Schedule:
Friday, January 13, 2023
Valley of the Sun D, 2nd Level (Sheraton Phoenix Downtown)
* noted as presenting author
Background and Purpose: The concept of this paper is based around experiences of delivery of case management services with unaccompanied minors and unaccompanied refugee youth. Through the lens of this practice experience the question arises of how trauma impacts wayfinding and spatial understandings. This paper draws on the connections between ethnographic studies of forced migration and displacement and anthropological understandings of wayfinding as an embodied and sociocultural way of knowing different spaces. Yet wayfinding also includes the manners in which people orient themselves in physical space and navigate place to place including orientation, route decision and monitoring and destination recognition. Recent empirical research has shown that those who have experienced complex trauma and/or PTSD often suffer cognitive impediments that impact spatial navigation, particularly the practice of wayfinding as it connects to egocentric and allocentric spatial processing. Therefore, this paper questions how we hold the role of space and place in our creation of trauma informed practices. Holding together both the embodied socio- cultural ways of knowing space and place together with understandings of the impact of trauma on cognitive function and spatial ability - may contribute to new forms of practice with individuals and communities who have experienced displacement.
Methods:
This paper uses a critical framework analysis as its main method. A scoping review of studies in the last ten years around trauma and PTSD and cognitive spatial processing was completed. The author then identifies anthropological frameworks on wayfinding, space and place, as well as ethnographic accounts in forced migration identifying and formulating a thematic framework. This framework is applied to the literature on cognitive spatial processing as a way to draw out theoretical orientations for useful practice modalities with those who have experienced displacement.

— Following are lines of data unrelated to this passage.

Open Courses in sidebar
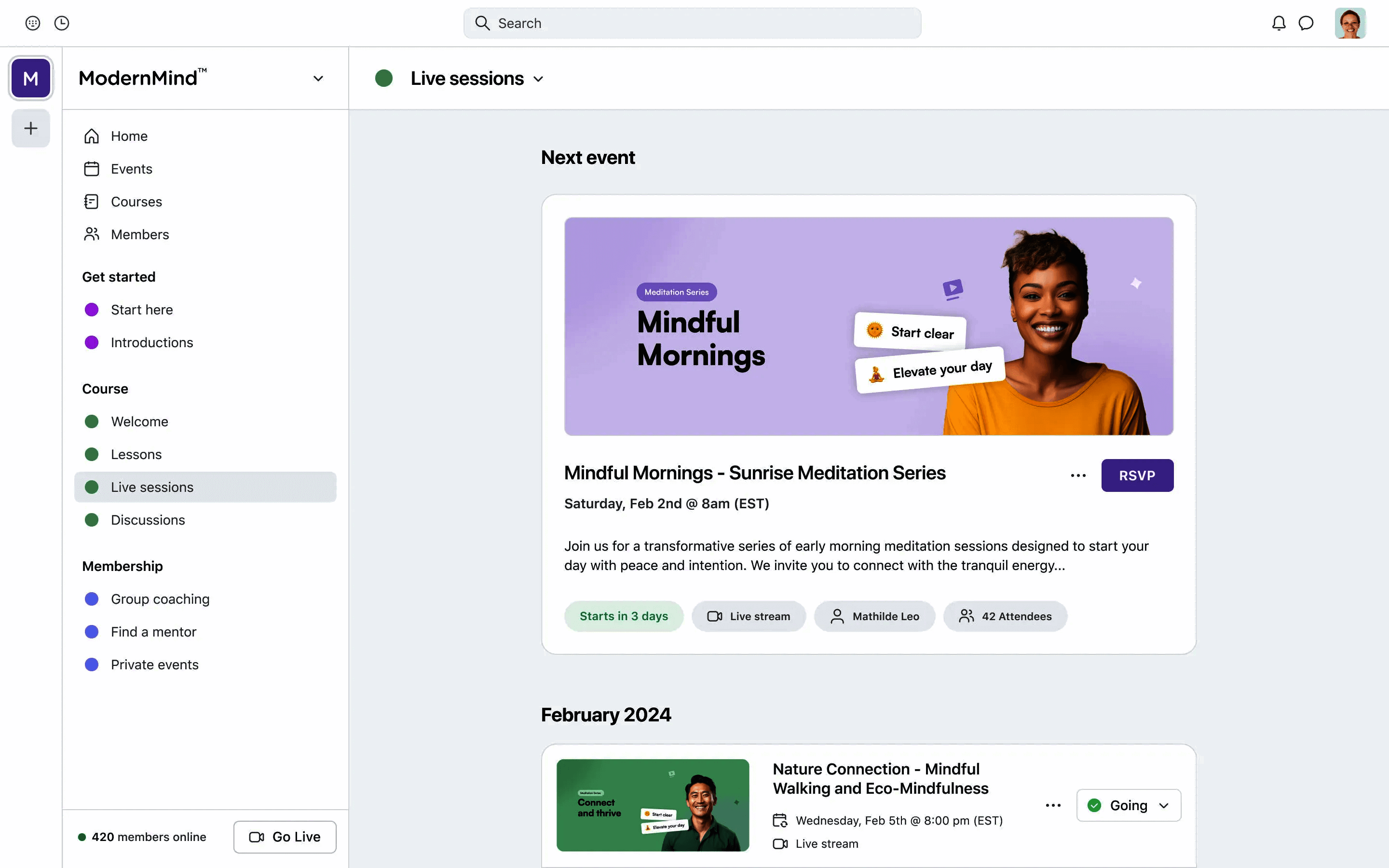1389x868 pixels. click(136, 202)
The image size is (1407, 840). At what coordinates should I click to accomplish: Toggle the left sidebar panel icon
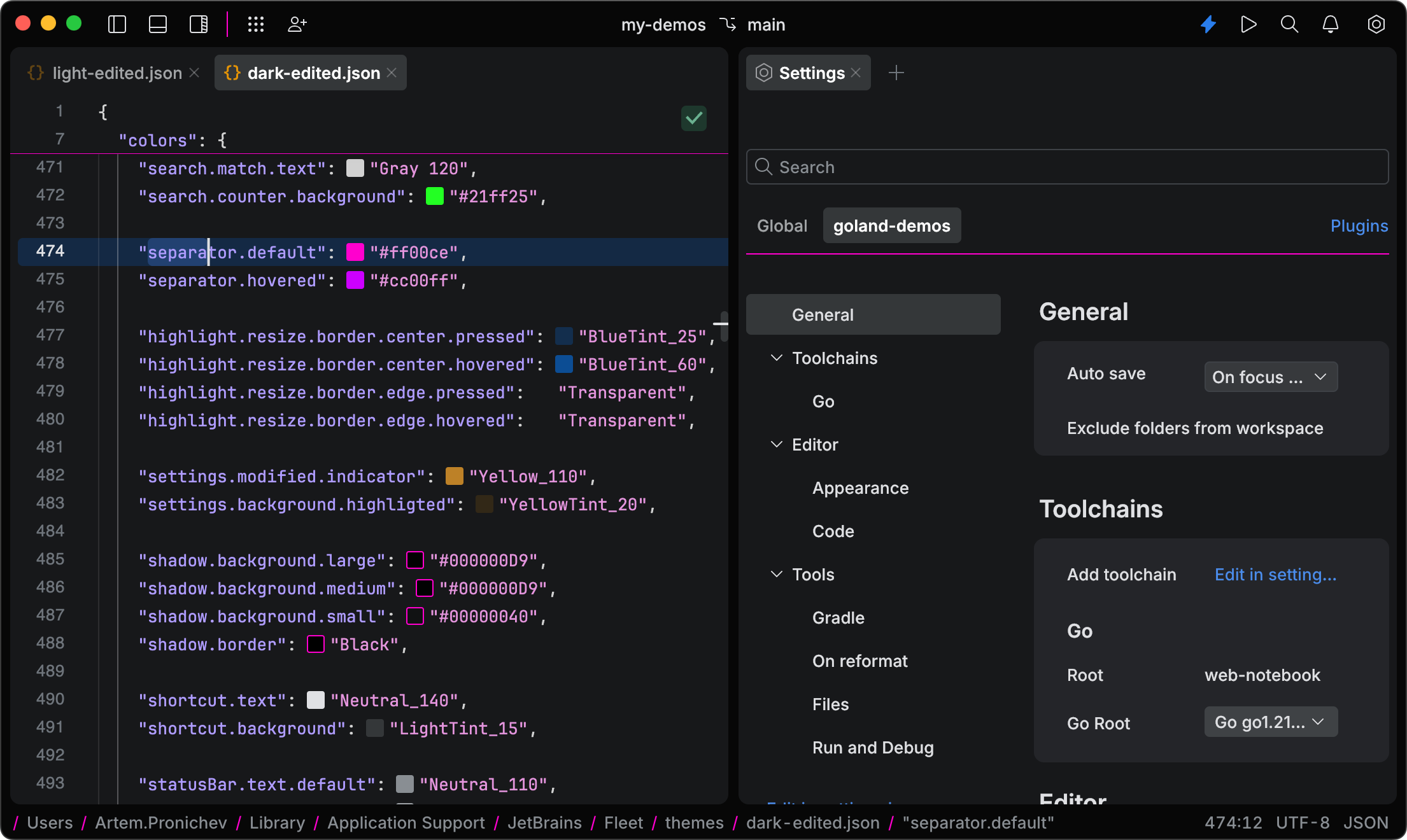pyautogui.click(x=117, y=24)
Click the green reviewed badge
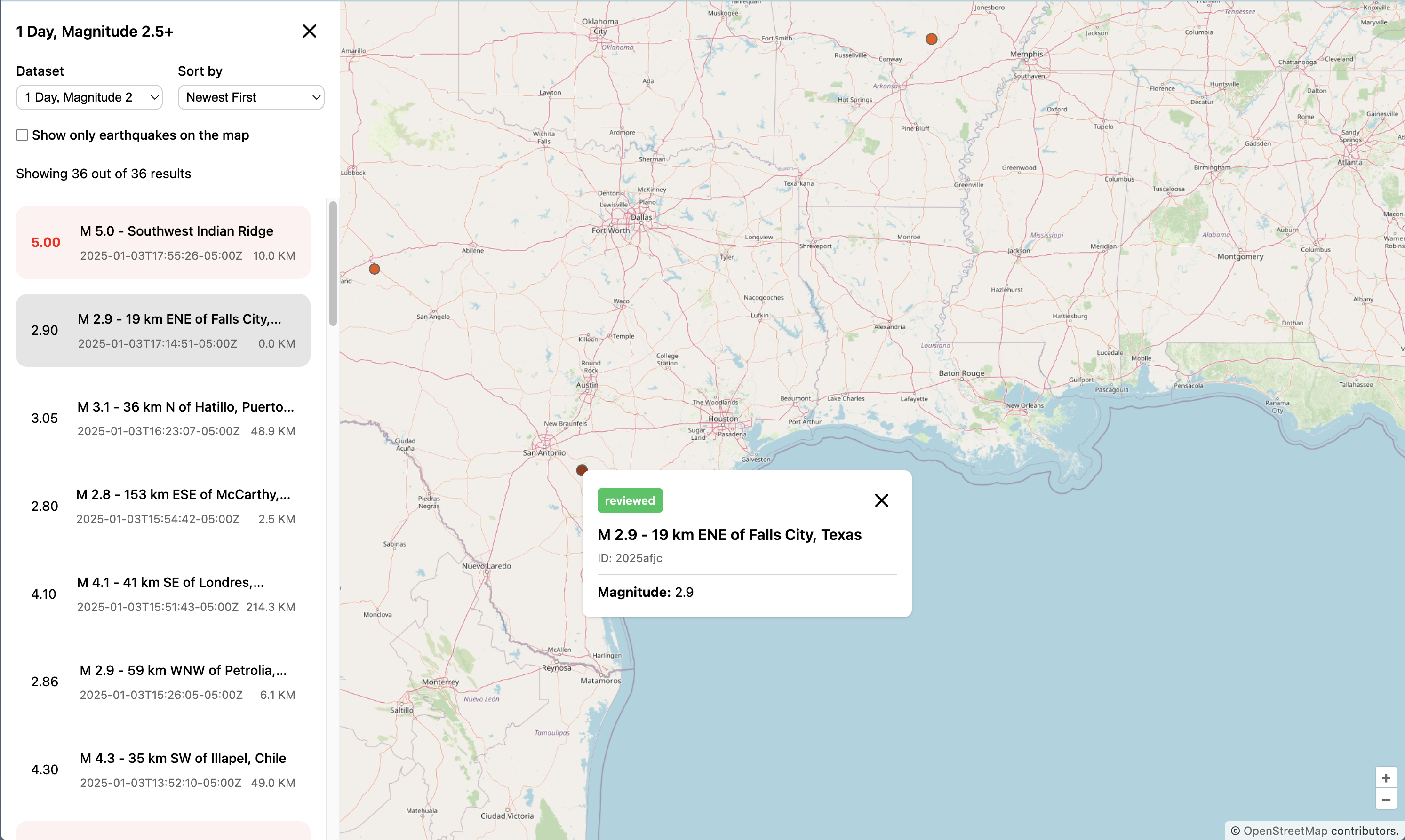The image size is (1405, 840). coord(630,500)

Conclusion and Implications:
By emphasizing place and space in how we as social work researchers attend to the cognitive impacts of trauma, we can better ask how wayfinding strategies could be included in trauma-informed care. As the paper elaborates, this can be particularly true when working with youth who have experienced complex trauma and prolonged displacement. Confidence in wayfinding for those who have experienced trauma and displacement, may increase social interaction, assist in self-regulation, increase agency and autonomy as well as decrease the potential for further negative cognitive changes. This preliminary research opens up new questions and pathways for addressing the manner in which wayfinding is impacted by trauma, and how these understandings can contribute to furthering social work practice with refugee and migrant youth.